:: Try it ::
Give the lines below again exactly, starting with the line that holds "learn (167, 6)" and going on through the line that holds "contact (200, 6)".

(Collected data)
——————
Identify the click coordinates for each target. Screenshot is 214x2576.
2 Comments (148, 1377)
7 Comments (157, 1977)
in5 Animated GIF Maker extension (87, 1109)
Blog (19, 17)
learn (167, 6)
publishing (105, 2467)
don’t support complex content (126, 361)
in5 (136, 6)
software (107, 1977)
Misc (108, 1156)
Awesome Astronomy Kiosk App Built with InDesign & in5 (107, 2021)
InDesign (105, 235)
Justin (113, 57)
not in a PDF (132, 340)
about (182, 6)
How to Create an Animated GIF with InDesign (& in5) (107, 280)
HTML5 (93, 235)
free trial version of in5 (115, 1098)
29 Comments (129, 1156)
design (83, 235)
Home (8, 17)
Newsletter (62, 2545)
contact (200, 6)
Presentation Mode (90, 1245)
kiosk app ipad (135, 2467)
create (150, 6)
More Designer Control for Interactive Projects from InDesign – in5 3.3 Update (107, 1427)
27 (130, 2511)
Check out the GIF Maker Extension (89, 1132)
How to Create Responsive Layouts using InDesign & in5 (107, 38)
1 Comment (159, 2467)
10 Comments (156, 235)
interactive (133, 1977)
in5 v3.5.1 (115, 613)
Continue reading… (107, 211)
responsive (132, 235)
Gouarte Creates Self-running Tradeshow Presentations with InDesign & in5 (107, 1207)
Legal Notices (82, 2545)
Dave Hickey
——————
:: Response to the exercise ::
learn (167, 6)
publishing (105, 2467)
don’t support complex content (126, 361)
in5 (136, 6)
software (107, 1977)
Misc (108, 1156)
Awesome Astronomy Kiosk App Built with InDesign & in5 (107, 2021)
InDesign (105, 235)
Justin (113, 57)
not in a PDF (132, 340)
about (182, 6)
How to Create an Animated GIF with InDesign (& in5) (107, 280)
HTML5 (93, 235)
free trial version of in5 (115, 1098)
29 Comments (129, 1156)
design (83, 235)
Home (8, 17)
Newsletter (62, 2545)
contact (200, 6)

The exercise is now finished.